In 2022, the descendant of the royal family of the Nizam, Himayat Ali Mirza, joined the movement to save Osman Sagar and Himayat Sagar" as he believes that these reservoirs are iconic landmarks of Hyderabad and still act as a lifeline for lakhs of people of the old city. He also urged the then-CM of Telangana to withdraw the repeal of GO 111.

If GO 111 is repealed, Himayat feared that many parts of the city might be affected by floods even with small summer rains.
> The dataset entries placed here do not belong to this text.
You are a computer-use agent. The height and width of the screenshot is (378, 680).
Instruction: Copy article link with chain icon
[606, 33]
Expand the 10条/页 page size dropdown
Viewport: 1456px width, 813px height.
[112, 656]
Also, it would increase the illegal construction activities near the lake, ultimately increasing the threat of flooding. In December 2023, the current Chief Minister A.Revanth Reddy decided to keep on hold the repeal of GO 111.

== Parks and conservation areas ==
The area surrounding the Himayat Sagar reservoir forms a critical ecological buffer zone for Hyderabad, featuring several protected green spaces, parks, and wildlife areas that mitigate the impacts of rapid urban expansion. These recreational and ecological sites serve both as public amenities and as urban biodiversity hotspots:

- Kothwalguda Eco Park: Developed by the Hyderabad Metropolitan Development Authority (HMDA) adjacent to the reservoir, this 85-acre (34 ha) eco-tourism facility features a 1.5-kilometre (0.93 mi) elevated wooden boardwalk—the longest in India—that overlooks the landscape and provides panoramic views of Himayat Sagar. Its primary ecological attraction is the Deccan Birds Aviary—a 6-acre dome-shaped, walk-through enclosure that houses over 6,500 exotic birds is the largest aviary in the world. The park also features a variety of themed botanical spaces, including a Japanese garden, a rock garden, and a butterfly zone.
- Mrugavani National Park: Situated in close proximity to the Himayat Sagar reservoir near Chilkur, this national park spans an area of approximately 1,211 acres (4.90 km²). It serves as a prominent wildlife refuge and conservation zone, and is home to a wide variety of native Deccan flora and fauna, including chital (spotted deer), sambar deer, and numerous species of resident and migratory birds.
- Himayat Sagar Mini Zoo / Deer Park: Located along the peripheral boundary of the lake, this mini-zoo and deer park functions as a specialized conservation enclosure aimed at maintaining native deer populations and raising environmental awareness among visitors.
- Ecotourism and Local Reserves: The peripheral wetland habitats and small streams feeding into Himayat Sagar support native fish populations like Channa harcourtbutleri and various aquatic insect groups. The surrounding green cover acts as a necessary eco-barrier to control pollution run-offs into the city's drinking water source.